Trauma can be defined as any occurrence(s) that exceeds a systems capacity to cope – physiologically, psychologically, or relationally – and has not been met with the support it needs to be integrated or re-integrated within the system.
We use the the term system as trauma may be individual, familial, intergenerational, cultural, or collective.
Trauma may appear as any form of overwhelm and/or confusion within our felt sense of Self, Other, and the World. This overwhelm and confusion ultimately reflects the impact trauma has on our innate human assumption that the World is a safe, just, predictable place, and/or that we can trust Others to protect us when it is not.
When we speak to trauma, we speak to the reality that there is no longer a felt a sense of safety or security within our very existence.
Incidents may be simple, complex, or within the context of development. However, as above mentioned may simply be best understood as any experience that leaves us disorientated, disconnected, dysregulated, and in a state of dissonance – within and between Self, Other(s), and the World.

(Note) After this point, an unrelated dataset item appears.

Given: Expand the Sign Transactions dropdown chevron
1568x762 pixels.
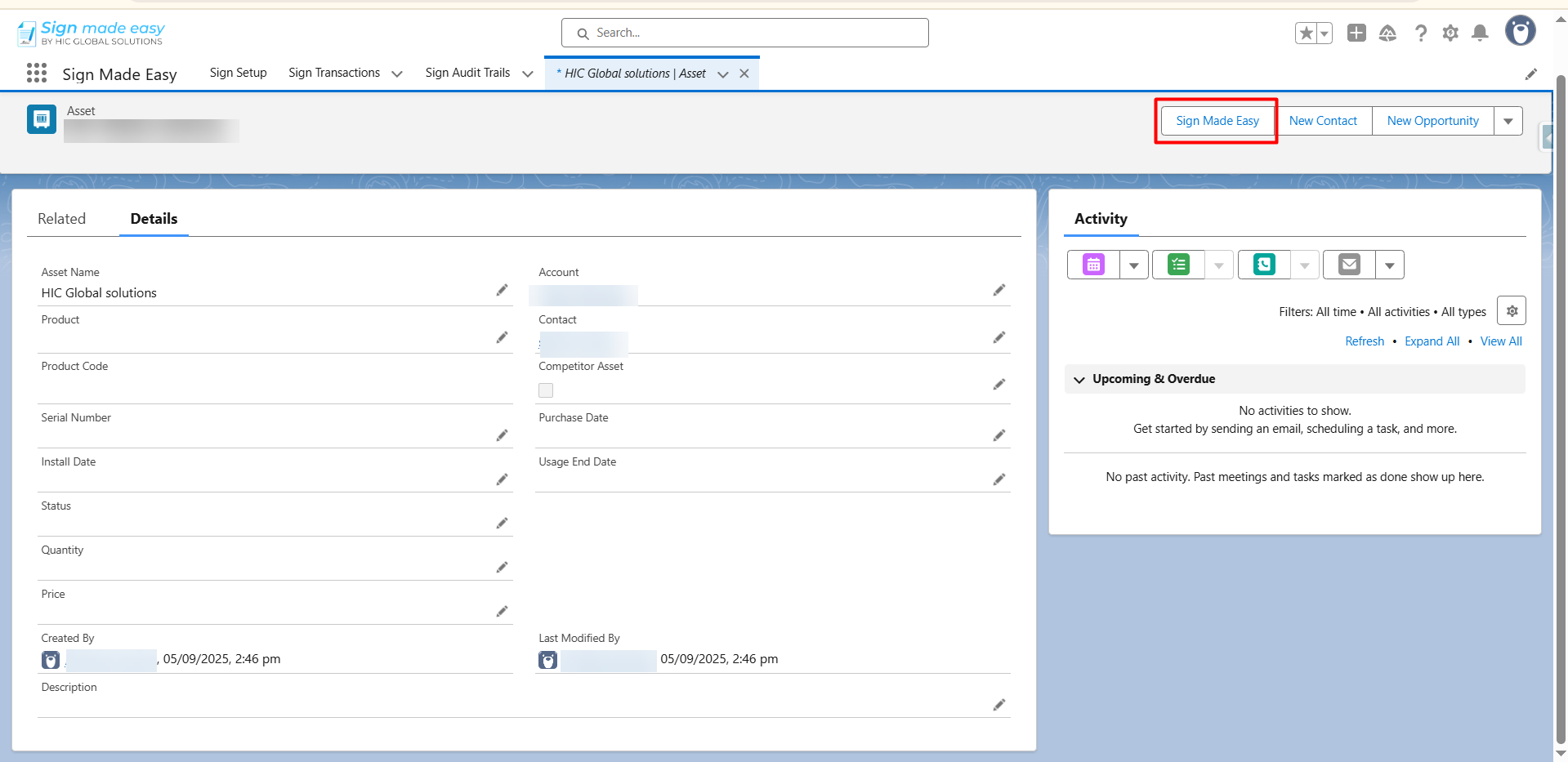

Incident(s) of trauma may include:
- Overt or covert abuse & neglect,
- Violence including physical assault or sexual assault,
- Moral or spiritual exploitation,
- Relational betrayal, or
- Adverse childhood experiences.
Trauma is often identified within the medical field as:
- Complex Trauma (C-PTSD),
- Acute Trauma (PTSD),
- Attachment / Developmental Trauma,
- Intergenerational / Collective / Historical Trauma, or
- Vicarious or Secondary Trauma.
As Gabor Mate (2022) eloquently articulates:
Trauma is not what happens to you, but what happens inside of you… It is the constellation of hardships, composed of the wound itself and the residual burdens that our woundedness imposes on our sense of Self: the unresolved emotions that visit upon us; the coping dynamics they dictate; the scripts we unwittingly but inexorably live out; and, not least, the toll these take on our bodies.